With increasing frequency, lightning is observed well beyond the Arctic Circle, where it was previously very rare. Today, they represent a new risk of triggering fires in the Arctic.
Thunderstorms and lightning far beyond the arctic circle
In the Arctic landscape, if there is one thing you rarely see, it is lightning. However, with temperatures rising three to four times faster in this region of the globe, the presence of warm and humid air is more and more frequent: the result is conditions conducive to the formation of thunderstorms and the production of lightning.
Chris Vagasky has observed this. He is a meteorologist and an expert in the Vaisala Global Lightning Network lightning detection system.
“In 2021, we detected 7,000 lightning strikes in total. This was almost twice the combined number of lightning strikes detected in the previous nine years. This is a significant number at these latitudes and even beyond 80 degrees North. »
— Chris Vagasky, meteorologist, Vaisala
Chris Vagasky is a meteorologist and expert in weather detection systems. eclairs at Vaisala
In the summer of 2019, lightning was detected just 50 kilometers from the North Pole, a latitude at which lightning has never been detected. In Alaska, in the Canadian Arctic, as in Siberia, lightning is less and less rare.
Des lightning was detected very close to the North Pole.
As Alex Young, an American meteorologist in Fairbanks, Alaska, points out, it is partly the improved detection capability that explains why there are more lightning strikes. Lightning detection systems in the Arctic have mainly been developed over the past ten years, which makes comparisons beyond this period more difficult.
That said, meteorologists at high latitudes observe changing climate conditions. Alex Young reports more severe weather events than usual in recent years in Alaska. This warm weather, beyond the Arctic Circle, is no stranger to the intensification of fires in these regions.
Alex Young is a meteorologist with the US National Weather Service in Fairbanks, Alaska.

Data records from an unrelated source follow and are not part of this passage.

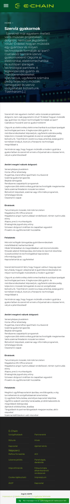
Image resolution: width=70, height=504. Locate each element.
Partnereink (40, 434)
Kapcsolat (13, 446)
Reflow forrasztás (16, 454)
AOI (36, 454)
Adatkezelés (19, 496)
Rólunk (12, 440)
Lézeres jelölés (15, 460)
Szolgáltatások (15, 434)
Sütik (28, 496)
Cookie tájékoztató (17, 477)
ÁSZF (10, 483)
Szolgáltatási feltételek (41, 496)
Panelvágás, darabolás (40, 461)
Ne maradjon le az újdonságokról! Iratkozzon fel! (42, 500)
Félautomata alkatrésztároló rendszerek (41, 470)
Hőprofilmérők (15, 468)
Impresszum (40, 477)
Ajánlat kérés (40, 446)
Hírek (37, 440)
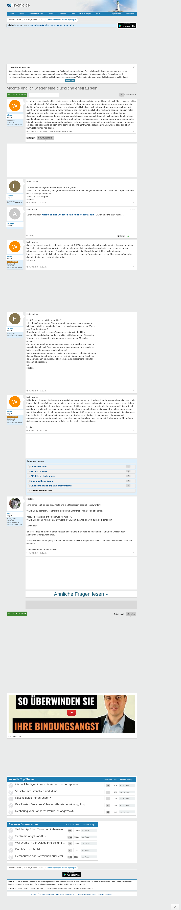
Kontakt (33, 894)
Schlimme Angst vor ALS (30, 836)
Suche (50, 14)
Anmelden (130, 14)
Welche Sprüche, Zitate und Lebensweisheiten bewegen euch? (54, 829)
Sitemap (109, 894)
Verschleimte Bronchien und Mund (36, 791)
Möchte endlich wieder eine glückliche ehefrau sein (52, 88)
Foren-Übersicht (14, 868)
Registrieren (116, 14)
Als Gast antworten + (17, 95)
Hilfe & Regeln (85, 14)
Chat (73, 14)
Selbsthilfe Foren (36, 14)
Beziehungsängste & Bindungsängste (61, 868)
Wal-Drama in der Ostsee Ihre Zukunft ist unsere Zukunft (50, 842)
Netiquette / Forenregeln (96, 894)
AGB (84, 894)
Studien (99, 14)
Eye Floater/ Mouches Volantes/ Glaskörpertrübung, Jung (50, 804)
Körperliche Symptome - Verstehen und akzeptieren (47, 784)
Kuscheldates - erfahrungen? (33, 797)
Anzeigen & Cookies (73, 894)
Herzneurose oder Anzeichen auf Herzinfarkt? (43, 856)
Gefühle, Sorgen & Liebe (33, 868)
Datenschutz (60, 894)
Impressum (50, 894)
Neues (21, 14)
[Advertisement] (81, 573)
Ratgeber (62, 14)
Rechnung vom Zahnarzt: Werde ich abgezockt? (44, 811)
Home (11, 14)
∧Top (175, 907)
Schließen (70, 80)
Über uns (41, 894)
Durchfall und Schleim (28, 849)
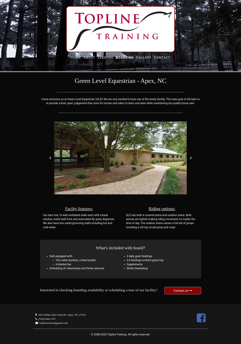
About (89, 57)
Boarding (125, 57)
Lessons (105, 57)
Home (76, 57)
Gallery (144, 57)
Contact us (182, 290)
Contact (162, 57)
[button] (50, 157)
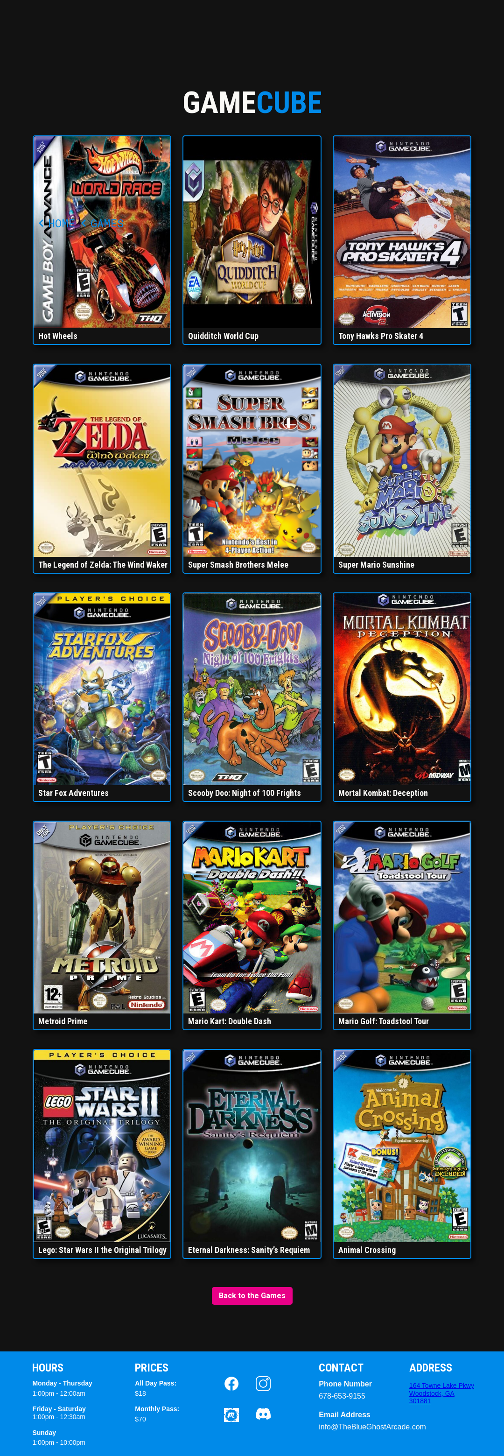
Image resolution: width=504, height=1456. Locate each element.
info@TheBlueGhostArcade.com (347, 1427)
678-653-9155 (342, 1396)
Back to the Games (252, 1295)
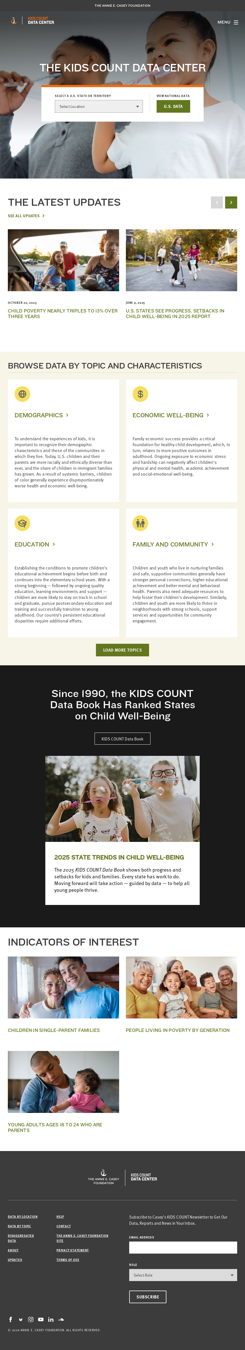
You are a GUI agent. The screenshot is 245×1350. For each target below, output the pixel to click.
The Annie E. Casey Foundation (122, 6)
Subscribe (147, 1297)
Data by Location (22, 1216)
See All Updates (23, 215)
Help (60, 1216)
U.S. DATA (173, 106)
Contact (63, 1226)
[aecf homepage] (14, 20)
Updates (15, 1260)
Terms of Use (67, 1260)
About (13, 1250)
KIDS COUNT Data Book (122, 739)
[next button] (231, 202)
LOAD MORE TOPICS (122, 650)
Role (133, 1265)
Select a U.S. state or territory (83, 96)
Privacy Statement (72, 1250)
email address (141, 1237)
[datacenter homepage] (41, 20)
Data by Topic (19, 1226)
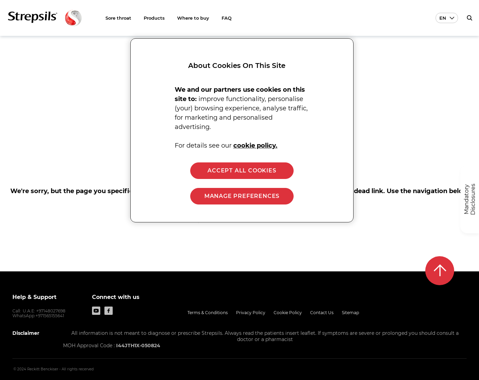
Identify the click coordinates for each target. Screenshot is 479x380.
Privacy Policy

In the summer of 2022, Alaska and Siberia experienced some of their most severe fire seasons. And lightning can play an important role in starting some fires. Researchers like Sander Veraverbeke of the Free University of Amsterdam have studied the sites of these recent fires in Siberia.
“The majority of fires are started by humans, but in remote Arctic regions, the spark plug is lightning. Almost all fires inside the Arctic Circle are triggered by lightning.
— Sander Veraverbeke, Professor of Climate and Ecosystem Studies, Free University of Amsterdam
As the forest and the tundra dry out, with rising temperatures, the ignition capacity increases and it would be, according to Sander Veraverbeke, the combination of drier materials on the ground and the number of lightning strikes that would lead to more ignitions in the far north.
Sander Veraverbeke is Professor of Climate and Ecosystem Studies at the Free University from Amsterdam.
With the intensification of fires in summer at very high latitudes, a curious phenomenon has also been observed the following winter. Fires that persist incognito in the depths of the bog and burn slowly all winter long, under the snow. We nicknamed them zombie fires.
< p>“Lightning-triggered fires occur mostly at the summer solstice in June. But with these phantom fires that last all winter, the sites flare up again as soon as the snow has disappeared. As a result, the fire season starts earlier. »
— Sander Veraverbeke, professor of climate and ecosystem studies, Free University of Amsterdam
This is what the researcher's team recently observed in Siberia. Satellite images show that, very early in the spring, the fire started around the edge of a site burned the previous summer before gaining ground throughout the summer.
Very early in the spring, the fire is active around the edge of the area burned the previous summer.
< p class="e-p">How to explain that these fires which run under the snow are not extinguished in contact with the water resulting from the melting of the snow? Jennifer Baltzer, professor and Canada Research Chair in Forests and Global Change at Wilfrid Laurier University in Ontario, explains that these fires do not systematically melt all the snow on top of them.
Following intense fires in summer, some fires persist all winter under the snow. They are nicknamed “zombie fires”.
These bogs are a super insulator. If you have a fire consuming deeper layers of this bog, it will be isolated from the snow and cold above. These insulating properties help keep this fire active, says Jennifer Baltzer.
In the summer of 2022, Jennifer Baltzer led a team of researchers in the Northwest Territories to survey areas recently devastated by fires and try to better understand the nature and scope of these winter fires (zombie fires). Among other things, they wanted to measure the impact of these fires on carbon emissions.
If the fires reach great depths, is there a risk of consuming carbon old and release it into the atmosphere? This is one of the questions we ask ourselves, says Jennifer Baltzer.
Jennifer Baltzer is a professor and holder of the Canada Research Chair in Forests and Global Change at Wilfrid Laurier University in Ontario.
Rising temperatures, increased lightning and fires, and additional carbon dioxide emissions are a vicious circle from which the Arctic will not be able to escape.
The report by André Bernard and Vincent Laurin is broadcast on the show Discovery Sundays at 6:30 p.m. on ICI Radio-Canada Télé.